WHAT YOU SHOULD DO:
Please reproduce, word for word, the part of the Polaris director announcement from "As previously reported" up to and including "of Pierer GmbH.".

==== PAGE TEXT ====

On October 20, 2005, Polaris Industries Inc. (the "Company") issued a news release announcing that Stefan Pierer has been appointed as a director of the Company effective October 20, 2005. The Board of Directors of the Company has also appointed Mr. Pierer to serve on the Technology Committee of the Board Directors.

As previously reported on the Current Reports on Form 8-K filed by the Company with the Securities and Exchange Commission on July 19, 2005, August 11, 2005 and September 7, 2005, the Company, through its Austrian subsidiary, purchased a 24.9% interest in KTM Power Sports AG ("KTM") from an institutional investor and entered into a Call Option Agreement (the "Call Option Agreement") with respect to the shares of KTM with Cross Industries AG ("Cross"). The shareholders of Cross are Pierer GmbH and Knünz GmbH, each beneficially owning 50% of the share capital and the voting rights of Cross. Mr. Pierer beneficially owns 100% of the share capital and the voting rights of Pierer GmbH.

==== COLLECTED MATERIAL ====

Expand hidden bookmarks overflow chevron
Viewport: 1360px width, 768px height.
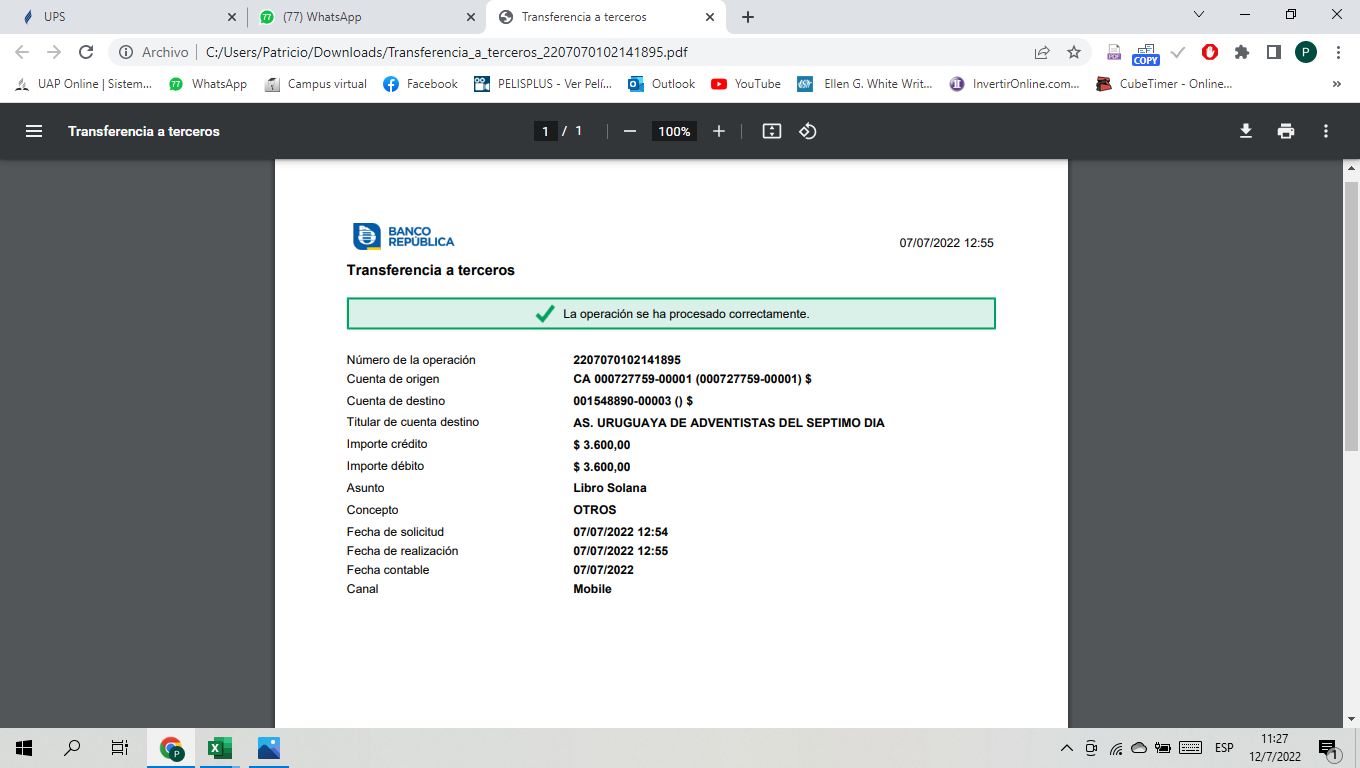point(1337,84)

====

REPLY TO THE TASK:
As previously reported on the Current Reports on Form 8-K filed by the Company with the Securities and Exchange Commission on July 19, 2005, August 11, 2005 and September 7, 2005, the Company, through its Austrian subsidiary, purchased a 24.9% interest in KTM Power Sports AG ("KTM") from an institutional investor and entered into a Call Option Agreement (the "Call Option Agreement") with respect to the shares of KTM with Cross Industries AG ("Cross"). The shareholders of Cross are Pierer GmbH and Knünz GmbH, each beneficially owning 50% of the share capital and the voting rights of Cross. Mr. Pierer beneficially owns 100% of the share capital and the voting rights of Pierer GmbH.